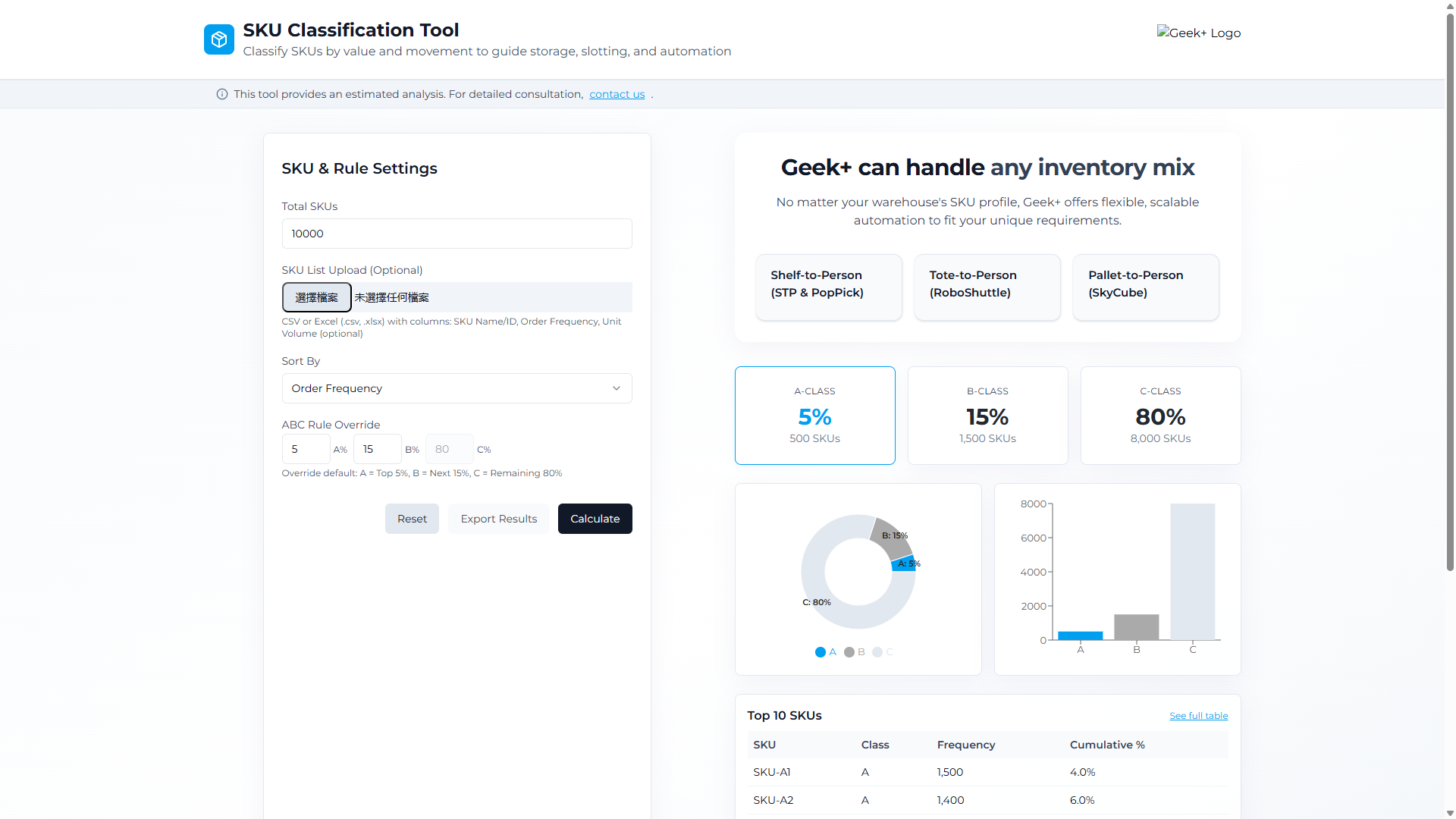The height and width of the screenshot is (819, 1456).
Task: Click the 選擇檔案 file upload button
Action: [316, 297]
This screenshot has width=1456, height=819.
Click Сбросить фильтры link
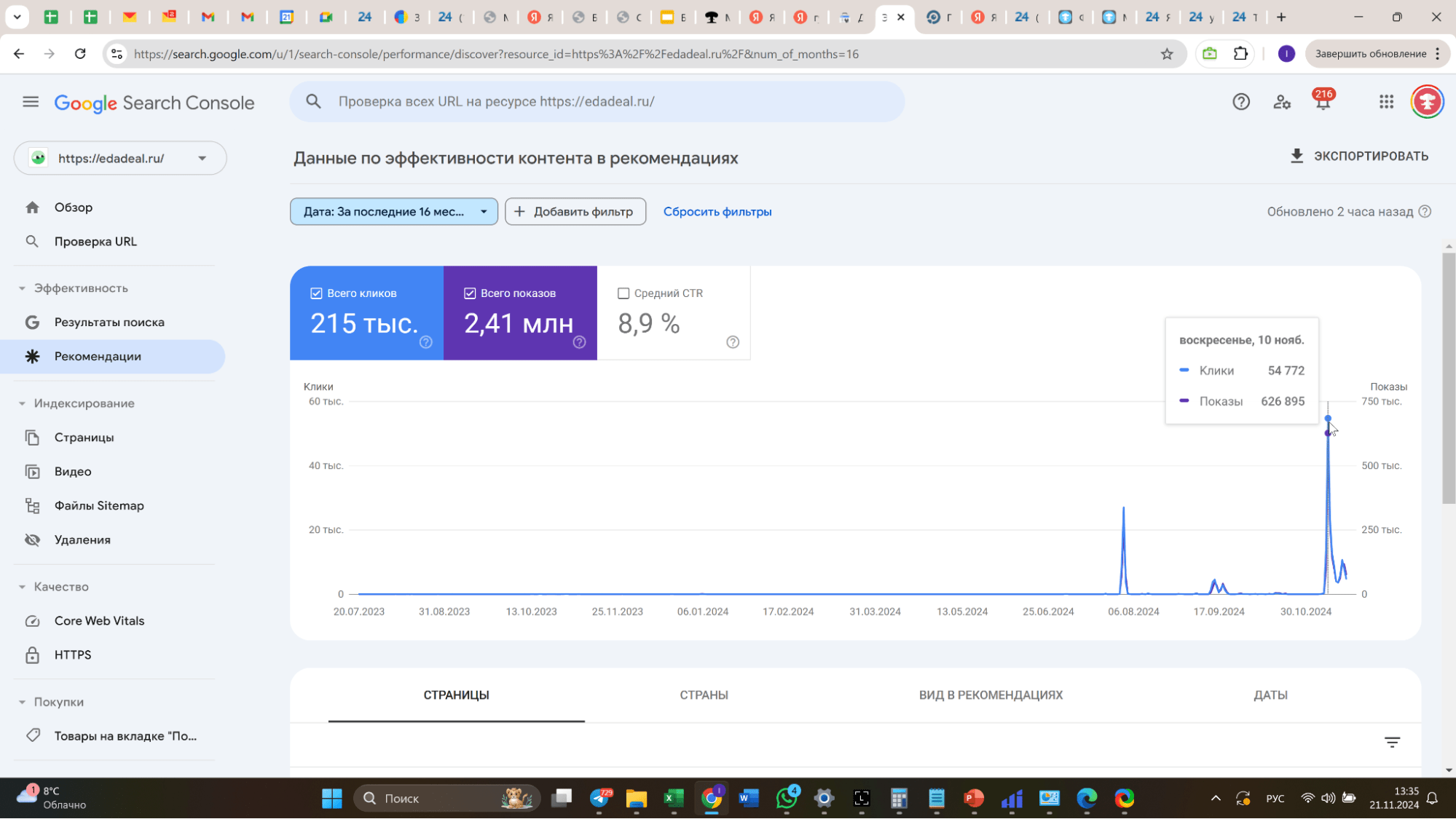point(717,212)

> WHAT TO PRODUCE
Only the lines from the one with "This screenshot has width=1456, height=819." through the final line of the entries belong in the answer, set down exactly, with both ends included and no pictures.

> SOLUTION FOR THIS PROBLEM
This screenshot has width=1456, height=819.
Click Сбросить фильтры link
point(717,212)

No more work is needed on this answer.